After some soul-searching, I decided to shut down Static Void Games and start fresh with a new site dedicated to tutorials. Here are the very first notes I scribbled while trying to figure it out:

Happy Coding notes

Static Void Games got its name because static void are among the first things a new Java programmer writes. I was originally going to call the new site “Size 512” because the size() function is one of the first things a new Processing programmer writes, and 512 is a nice round computer-y number. That idea didn’t last very long, and I eventually went with Happy Coding instead.

You can also see that I thought about hosting everything on Discourse, or representing everything as JSON. Then I discovered GitHub Pages and Jekyll, and on June 9, 2016, I created the first commit to Happy Coding’s repo and started building the site. A month (and two days) later, a Google recruiter noticed all my GitHub activity and reached out to me. And that’s how I got a job at Google!
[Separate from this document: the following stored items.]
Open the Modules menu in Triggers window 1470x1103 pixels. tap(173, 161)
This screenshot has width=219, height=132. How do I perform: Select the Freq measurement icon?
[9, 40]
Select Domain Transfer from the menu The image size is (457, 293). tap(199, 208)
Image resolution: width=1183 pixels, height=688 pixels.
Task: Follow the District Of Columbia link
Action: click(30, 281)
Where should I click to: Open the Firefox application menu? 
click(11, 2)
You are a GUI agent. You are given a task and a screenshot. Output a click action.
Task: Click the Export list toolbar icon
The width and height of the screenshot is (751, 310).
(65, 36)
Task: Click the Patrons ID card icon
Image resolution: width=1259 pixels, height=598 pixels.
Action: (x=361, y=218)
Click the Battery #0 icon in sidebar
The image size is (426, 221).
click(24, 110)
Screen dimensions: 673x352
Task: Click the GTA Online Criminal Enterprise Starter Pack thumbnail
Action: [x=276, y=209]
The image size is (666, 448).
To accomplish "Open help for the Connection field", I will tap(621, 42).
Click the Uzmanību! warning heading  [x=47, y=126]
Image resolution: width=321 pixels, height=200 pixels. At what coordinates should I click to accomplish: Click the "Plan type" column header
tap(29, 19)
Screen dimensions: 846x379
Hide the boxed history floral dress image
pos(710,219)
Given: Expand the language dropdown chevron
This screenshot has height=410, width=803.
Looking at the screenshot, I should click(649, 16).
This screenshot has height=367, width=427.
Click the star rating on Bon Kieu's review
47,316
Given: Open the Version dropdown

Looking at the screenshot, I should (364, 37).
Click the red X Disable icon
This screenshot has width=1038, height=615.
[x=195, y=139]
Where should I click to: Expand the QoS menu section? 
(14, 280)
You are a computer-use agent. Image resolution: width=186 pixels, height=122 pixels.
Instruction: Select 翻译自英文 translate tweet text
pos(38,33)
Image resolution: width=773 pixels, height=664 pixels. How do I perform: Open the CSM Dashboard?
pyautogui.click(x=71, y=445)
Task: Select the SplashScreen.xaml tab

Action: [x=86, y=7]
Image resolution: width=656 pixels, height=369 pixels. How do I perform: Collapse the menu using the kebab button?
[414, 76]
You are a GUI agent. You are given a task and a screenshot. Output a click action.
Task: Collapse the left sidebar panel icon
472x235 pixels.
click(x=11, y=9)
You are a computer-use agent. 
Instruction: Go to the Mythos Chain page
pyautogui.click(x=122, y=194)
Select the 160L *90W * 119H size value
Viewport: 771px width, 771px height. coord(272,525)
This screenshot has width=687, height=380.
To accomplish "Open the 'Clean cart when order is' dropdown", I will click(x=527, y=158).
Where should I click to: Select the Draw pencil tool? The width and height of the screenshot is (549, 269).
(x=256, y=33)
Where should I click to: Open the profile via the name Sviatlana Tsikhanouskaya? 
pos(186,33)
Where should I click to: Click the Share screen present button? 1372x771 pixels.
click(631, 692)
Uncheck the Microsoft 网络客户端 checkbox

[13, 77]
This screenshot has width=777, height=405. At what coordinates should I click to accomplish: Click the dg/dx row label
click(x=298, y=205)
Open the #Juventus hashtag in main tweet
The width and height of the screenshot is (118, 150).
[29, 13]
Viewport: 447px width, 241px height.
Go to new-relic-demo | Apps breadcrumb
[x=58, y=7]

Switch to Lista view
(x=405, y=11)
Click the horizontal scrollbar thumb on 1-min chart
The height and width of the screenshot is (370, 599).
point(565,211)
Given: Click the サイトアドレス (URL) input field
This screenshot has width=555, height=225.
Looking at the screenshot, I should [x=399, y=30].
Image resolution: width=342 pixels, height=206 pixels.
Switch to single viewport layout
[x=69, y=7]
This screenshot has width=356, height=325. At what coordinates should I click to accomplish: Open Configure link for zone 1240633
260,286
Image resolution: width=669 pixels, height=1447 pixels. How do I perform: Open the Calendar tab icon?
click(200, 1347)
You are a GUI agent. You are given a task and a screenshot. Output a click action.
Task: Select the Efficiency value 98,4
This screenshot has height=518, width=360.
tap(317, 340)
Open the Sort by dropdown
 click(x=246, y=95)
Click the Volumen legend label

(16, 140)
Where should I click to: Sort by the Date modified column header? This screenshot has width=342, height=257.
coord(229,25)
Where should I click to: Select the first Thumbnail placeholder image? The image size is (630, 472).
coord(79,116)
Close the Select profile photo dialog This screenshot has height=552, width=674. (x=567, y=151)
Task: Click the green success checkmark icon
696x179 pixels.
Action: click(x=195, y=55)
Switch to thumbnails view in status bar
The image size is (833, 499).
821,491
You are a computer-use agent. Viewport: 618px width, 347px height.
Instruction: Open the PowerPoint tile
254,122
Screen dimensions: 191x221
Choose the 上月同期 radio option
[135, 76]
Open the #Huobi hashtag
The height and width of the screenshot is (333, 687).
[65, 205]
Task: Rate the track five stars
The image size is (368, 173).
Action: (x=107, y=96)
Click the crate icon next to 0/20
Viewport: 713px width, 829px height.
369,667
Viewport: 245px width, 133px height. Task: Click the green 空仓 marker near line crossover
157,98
I’ve continued building out Happy Coding. The site now has tutorials for pretty much every major topic I know anything about: p5.js, Processing, HTML, JavaScript, Java, Java EE, Google Cloud Android, and libGDX, not to mention how-to guides and random blog posts. On December 12, 2020, I created the 1,000th commit to Happy Coding’s repo, and this blog post will be the 1,049th commit.

Happy Coding screenshot

Happy Coding not only got me a job at Google, but it has also continued to be the driving force behind a lot of what I do for Software Product Sprint, which comes pretty dang close to my dream job. It has also allowed me to meet some of the amazing folks in the Processing community and to participate in CC Fest, which also comes pretty dang close to my dream job.

What’s Next?

After writing new and improved p5.js tutorials over the past few months, “the bones” of Happy Coding are just about finished. I don’t really see myself adding another big tutorial section, at least until I’m forced to learn TypeScript and Kotlin.

Instead, I want to focus on building out the examples section of the site. I’ve always learned best from playing around with code, so I intended the examples to be a first-class citizen of Happy Coding. The problem is that tutorials take a ton of time (for me) to write, so I haven’t had much time for examples. I’m looking forward to the change of pace.

It’s funny that my plan for the next year looks a lot like my original blog from ten years ago. I’m not sure if one example per week is the right cadence- part of me wants to try for one example a day! But either way, it’s cool to see it all come full circle.